Deep convolutional neural networks from a harmonic analysis perspective

Authors

Thomas Wiatowski

Reference

Mathematics of Deep Learning, Workshop organized by the Weierstrass Institute for Applied Analysis and Stochastics, Berlin, Germany, Sept. 2017, (invited talk).

[BibTeX, LaTeX, and HTML Reference]

Abstract

Deep convolutional neural networks (CNNs) used in practice employ potentially hundreds of layers and 10,000s of nodes. Such network sizes entail significant computational complexity due to the large number of convolutions that need to be carried out; in addition, a large number of parameters needs to be learned and stored. Very deep and wide CNNs may therefore not be well suited to applications operating under severe resource constraints as is the case, e.g., in low-power embedded and mobile platforms. In this talk, we aim at understanding the impact of CNN depth on the network's feature extraction capabilities. Specifically, we analyze how many layers are actually needed to have ``most'' of the input signal's features be contained in the feature vector generated by the network. This question can be formalized by asking how quickly the energy contained in the propagated signals (a.k.a. feature maps) decays across layers. We address this question for the class of scattering networks that employ general filters, the modulus non-linearity, and no pooling, and find that under mild analyticity and high-pass conditions on the filters (which encompass, inter alia, various constructions of Weyl-Heisenberg filters, wavelets, ridgelets, ($\alpha$)-curvelets, and shearlets) the feature map energy decays at least polynomially fast. For broad families of wavelets and Weyl-Heisenberg filters, the guaranteed decay rate is shown to be exponential in the network depth.
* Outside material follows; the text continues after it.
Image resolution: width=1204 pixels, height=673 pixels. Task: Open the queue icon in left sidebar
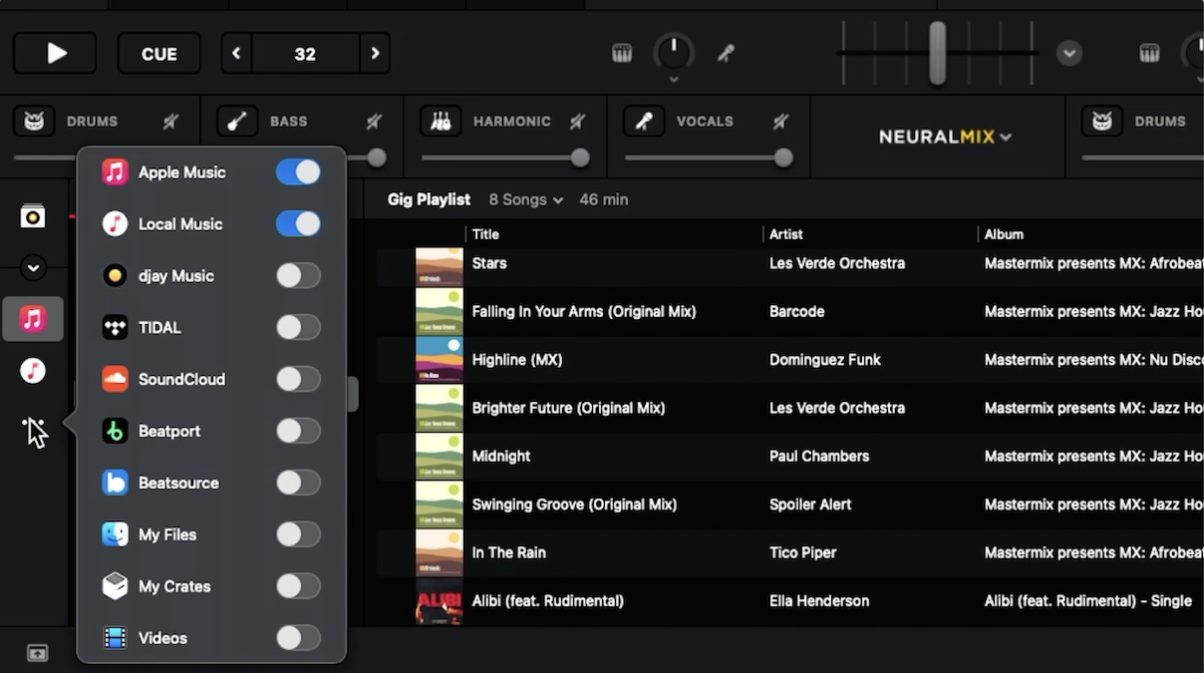pyautogui.click(x=33, y=216)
Our results yield handy estimates of the number of layers needed to have at least $((1-\varepsilon)\cdot 100)\%$ of the input signal energy be contained in the feature vector. Finally, we show how networks of fixed (possibly small) depth can be designed to guarantee that most of the input signal's energy are contained in the feature vector.

This publication is currently not available for download.